(Your instructions):
Count the lines in the records that hold the string "Game". Only the number should be given.
· · · · ·
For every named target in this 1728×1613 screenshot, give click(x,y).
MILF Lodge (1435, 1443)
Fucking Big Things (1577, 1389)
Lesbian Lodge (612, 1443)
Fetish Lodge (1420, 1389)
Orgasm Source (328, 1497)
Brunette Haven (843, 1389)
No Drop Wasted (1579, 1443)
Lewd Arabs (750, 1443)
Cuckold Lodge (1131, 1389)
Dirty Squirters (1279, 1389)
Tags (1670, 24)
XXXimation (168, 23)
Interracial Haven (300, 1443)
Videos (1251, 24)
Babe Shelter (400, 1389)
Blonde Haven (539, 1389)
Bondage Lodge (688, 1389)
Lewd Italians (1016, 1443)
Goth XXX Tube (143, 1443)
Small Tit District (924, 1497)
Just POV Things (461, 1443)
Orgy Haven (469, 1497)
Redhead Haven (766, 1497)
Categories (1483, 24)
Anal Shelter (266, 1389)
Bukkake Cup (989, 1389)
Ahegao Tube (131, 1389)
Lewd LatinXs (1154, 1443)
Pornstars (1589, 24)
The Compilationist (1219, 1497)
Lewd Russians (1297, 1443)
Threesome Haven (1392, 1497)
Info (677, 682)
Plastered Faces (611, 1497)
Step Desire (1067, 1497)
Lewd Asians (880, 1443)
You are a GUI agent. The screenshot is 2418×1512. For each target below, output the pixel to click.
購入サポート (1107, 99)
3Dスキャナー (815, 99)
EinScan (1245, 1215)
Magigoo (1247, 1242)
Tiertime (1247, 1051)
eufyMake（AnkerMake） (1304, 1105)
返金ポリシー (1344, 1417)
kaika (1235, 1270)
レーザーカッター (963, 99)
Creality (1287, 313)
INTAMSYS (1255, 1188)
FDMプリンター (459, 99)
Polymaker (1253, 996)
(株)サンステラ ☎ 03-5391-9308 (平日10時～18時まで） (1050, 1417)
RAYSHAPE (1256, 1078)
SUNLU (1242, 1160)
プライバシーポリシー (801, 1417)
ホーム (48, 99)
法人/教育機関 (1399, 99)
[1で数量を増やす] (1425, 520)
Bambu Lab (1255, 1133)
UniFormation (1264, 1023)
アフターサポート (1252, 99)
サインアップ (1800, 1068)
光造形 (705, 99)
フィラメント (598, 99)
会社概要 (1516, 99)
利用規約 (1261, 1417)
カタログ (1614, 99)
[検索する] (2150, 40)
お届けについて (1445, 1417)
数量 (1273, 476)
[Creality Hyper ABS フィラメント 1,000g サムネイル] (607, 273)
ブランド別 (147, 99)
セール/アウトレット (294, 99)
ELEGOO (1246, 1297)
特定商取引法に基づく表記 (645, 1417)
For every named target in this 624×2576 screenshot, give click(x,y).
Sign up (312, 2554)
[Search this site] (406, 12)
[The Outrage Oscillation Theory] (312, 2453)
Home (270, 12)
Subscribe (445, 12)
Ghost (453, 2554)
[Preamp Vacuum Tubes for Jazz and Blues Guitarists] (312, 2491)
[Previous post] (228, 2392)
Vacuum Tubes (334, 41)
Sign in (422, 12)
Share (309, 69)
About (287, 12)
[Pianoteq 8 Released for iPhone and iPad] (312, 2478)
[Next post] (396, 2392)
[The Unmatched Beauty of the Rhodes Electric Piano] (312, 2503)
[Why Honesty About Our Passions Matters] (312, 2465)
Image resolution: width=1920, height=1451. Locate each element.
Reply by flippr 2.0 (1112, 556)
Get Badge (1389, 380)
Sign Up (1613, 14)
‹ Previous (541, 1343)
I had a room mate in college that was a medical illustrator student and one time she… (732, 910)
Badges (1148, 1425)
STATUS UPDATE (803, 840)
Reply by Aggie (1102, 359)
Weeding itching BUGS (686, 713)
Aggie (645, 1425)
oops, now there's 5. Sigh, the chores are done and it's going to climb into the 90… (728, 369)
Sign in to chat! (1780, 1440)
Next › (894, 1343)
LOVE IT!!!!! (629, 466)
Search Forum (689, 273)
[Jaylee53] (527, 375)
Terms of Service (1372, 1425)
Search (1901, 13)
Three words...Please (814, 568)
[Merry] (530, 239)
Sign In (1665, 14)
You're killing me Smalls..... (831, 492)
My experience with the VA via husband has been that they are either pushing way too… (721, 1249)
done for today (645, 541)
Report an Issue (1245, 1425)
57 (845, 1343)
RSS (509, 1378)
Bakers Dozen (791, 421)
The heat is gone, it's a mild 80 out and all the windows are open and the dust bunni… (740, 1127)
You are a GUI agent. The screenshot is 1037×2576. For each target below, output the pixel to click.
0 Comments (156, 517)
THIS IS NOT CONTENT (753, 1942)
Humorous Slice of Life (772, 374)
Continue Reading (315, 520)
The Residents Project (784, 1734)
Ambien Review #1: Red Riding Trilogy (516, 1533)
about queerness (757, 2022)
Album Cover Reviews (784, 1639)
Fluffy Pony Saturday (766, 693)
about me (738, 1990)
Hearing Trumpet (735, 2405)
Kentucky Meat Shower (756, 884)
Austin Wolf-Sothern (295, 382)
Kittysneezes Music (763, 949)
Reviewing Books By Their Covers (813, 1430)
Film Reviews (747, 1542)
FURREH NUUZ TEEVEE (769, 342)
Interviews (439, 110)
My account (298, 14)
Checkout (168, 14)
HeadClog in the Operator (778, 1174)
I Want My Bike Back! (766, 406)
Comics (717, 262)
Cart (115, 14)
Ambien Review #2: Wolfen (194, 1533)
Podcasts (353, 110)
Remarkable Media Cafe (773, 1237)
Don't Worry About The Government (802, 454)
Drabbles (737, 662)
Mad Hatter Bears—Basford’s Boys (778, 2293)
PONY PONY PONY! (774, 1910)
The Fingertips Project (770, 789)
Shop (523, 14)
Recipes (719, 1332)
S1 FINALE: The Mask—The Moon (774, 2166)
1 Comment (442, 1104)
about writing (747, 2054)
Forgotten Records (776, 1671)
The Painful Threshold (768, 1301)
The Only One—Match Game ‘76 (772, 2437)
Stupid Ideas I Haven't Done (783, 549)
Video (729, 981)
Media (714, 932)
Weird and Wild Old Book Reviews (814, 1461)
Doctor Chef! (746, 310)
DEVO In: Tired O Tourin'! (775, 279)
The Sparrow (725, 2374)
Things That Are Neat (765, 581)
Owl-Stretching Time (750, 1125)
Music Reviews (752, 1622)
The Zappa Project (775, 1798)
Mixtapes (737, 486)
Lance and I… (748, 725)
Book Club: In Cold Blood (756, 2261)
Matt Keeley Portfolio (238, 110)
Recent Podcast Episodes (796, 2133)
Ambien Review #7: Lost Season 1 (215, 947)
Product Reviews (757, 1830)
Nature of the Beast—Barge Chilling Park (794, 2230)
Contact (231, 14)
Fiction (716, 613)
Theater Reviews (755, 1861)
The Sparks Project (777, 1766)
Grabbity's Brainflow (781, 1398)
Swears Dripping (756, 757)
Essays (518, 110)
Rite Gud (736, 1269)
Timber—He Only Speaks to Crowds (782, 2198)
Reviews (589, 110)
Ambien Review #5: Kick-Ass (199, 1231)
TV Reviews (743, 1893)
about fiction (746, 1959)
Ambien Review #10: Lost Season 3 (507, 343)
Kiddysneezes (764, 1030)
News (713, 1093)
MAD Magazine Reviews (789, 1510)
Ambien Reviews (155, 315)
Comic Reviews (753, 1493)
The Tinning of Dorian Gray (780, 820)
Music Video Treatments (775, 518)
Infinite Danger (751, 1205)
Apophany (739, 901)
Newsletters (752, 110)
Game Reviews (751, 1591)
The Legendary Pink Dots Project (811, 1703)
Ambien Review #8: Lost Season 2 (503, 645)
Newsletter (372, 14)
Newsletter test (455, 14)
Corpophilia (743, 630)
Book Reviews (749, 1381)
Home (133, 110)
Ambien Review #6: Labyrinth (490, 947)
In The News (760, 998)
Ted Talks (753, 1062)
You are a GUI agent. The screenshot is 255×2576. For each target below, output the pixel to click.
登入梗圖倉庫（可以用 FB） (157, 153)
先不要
· · · · ·
(Response for this exercise):
2